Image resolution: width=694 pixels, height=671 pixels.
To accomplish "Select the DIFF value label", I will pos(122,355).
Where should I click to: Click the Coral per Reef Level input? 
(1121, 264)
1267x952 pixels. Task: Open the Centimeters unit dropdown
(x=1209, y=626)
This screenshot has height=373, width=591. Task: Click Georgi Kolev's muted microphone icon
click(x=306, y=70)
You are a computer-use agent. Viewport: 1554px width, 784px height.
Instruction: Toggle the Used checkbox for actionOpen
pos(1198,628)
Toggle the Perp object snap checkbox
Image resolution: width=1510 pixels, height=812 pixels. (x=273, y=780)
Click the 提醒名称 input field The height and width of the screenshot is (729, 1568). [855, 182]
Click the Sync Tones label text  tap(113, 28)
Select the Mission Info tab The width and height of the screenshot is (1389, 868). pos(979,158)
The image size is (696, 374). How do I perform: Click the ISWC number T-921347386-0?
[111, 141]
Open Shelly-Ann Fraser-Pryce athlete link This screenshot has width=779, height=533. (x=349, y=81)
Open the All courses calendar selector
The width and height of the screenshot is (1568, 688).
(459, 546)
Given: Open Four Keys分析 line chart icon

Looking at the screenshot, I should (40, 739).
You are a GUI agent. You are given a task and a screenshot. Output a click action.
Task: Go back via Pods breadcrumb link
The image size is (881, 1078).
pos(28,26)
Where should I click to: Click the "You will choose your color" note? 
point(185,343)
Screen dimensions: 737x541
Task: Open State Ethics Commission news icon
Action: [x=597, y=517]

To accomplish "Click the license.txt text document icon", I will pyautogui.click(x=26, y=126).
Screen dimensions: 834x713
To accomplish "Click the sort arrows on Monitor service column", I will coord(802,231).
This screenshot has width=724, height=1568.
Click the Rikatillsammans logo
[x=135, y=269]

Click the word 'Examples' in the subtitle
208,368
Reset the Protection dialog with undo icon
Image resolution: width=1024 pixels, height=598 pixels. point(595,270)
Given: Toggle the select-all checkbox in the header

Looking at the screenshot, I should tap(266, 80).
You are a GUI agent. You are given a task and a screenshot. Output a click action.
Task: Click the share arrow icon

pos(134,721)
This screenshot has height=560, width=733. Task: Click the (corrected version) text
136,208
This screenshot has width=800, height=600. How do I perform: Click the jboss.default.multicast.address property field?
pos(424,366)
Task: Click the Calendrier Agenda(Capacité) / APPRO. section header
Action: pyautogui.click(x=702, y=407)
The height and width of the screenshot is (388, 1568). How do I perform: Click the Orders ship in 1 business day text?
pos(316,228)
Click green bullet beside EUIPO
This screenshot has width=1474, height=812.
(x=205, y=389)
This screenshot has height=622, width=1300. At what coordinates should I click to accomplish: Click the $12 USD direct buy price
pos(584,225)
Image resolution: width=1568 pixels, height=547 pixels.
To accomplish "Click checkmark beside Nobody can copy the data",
= = = = =
### What is being asked
Scan the material above for the string "label" and return the lines that hold it.

### The answer
To accomplish "Select the DIFF value label", I will pos(122,355).
Click the Sync Tones label text  tap(113, 28)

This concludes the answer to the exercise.